02-26-2007
|
|
|
|
Re: Manifest not working
Thank you for this information. However, I do not have the MT.EXE utility.
Whar I can find this utility ? Is this utility is included with some
Microsoft products ?
G. Plante.
"Jesper" <Jesper@discussions.microsoft.com> wrote in message
news:0733C1A5-6442-4E48-8925-6CB142EC35F1@microsoft.com...

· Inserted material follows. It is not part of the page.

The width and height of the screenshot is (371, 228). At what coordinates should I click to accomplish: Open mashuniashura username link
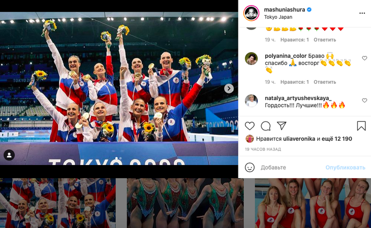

>> I have a small program named MyProg.exe that requires administrative
>> rights
>> to run. I want that when the user run it, he gets the concent prompt to
>> run
>> it as administrator. I tried to create a manifest file named
>> MyProg.exe.manifest in the same folder but it does not work at all. I'm
>> not
>> able to get the concent prompt. But, as I read on the internet, it should
>> work. I tried with several version of the manifest file with no success
>> at
>> all.
>
> I think my first attempt at answering was lost.
>
> I'm not expert on manifests (try someone in the programming newsgroups)
> but
> very likely the program has a manifest attached by the linker and I am
> pretty
> sure you can't have a file system manifest if there is an attached
> manifest.
> The easiest way to resolve the problem would probably be to embed the
> manifest with the linker. If you can't do that, why don't you try to
> extract
> the existing manifest and modify it. I used these steps to modify the
> manifest on Notepad.exe.
>
> 1. Open an SDK command prompt. It does not need to be an admin
> 2. Run
> mt.exe -nologo -inputresource:notepad.exe;#1 -out:extracted.manifest
> 3. Modify the extracted.manifest to change the requiredExecutionLevel to
> requireAdministrator
> 4. Re-embed the manifest using
> mt.exe -outputresource:notepad-test.exe;#1 -manifest extracted.manifest
>
> Obviously you'll need to replace notepad.exe and notepad-test.exe before
> you
> use these commands. The output resource must also exist already.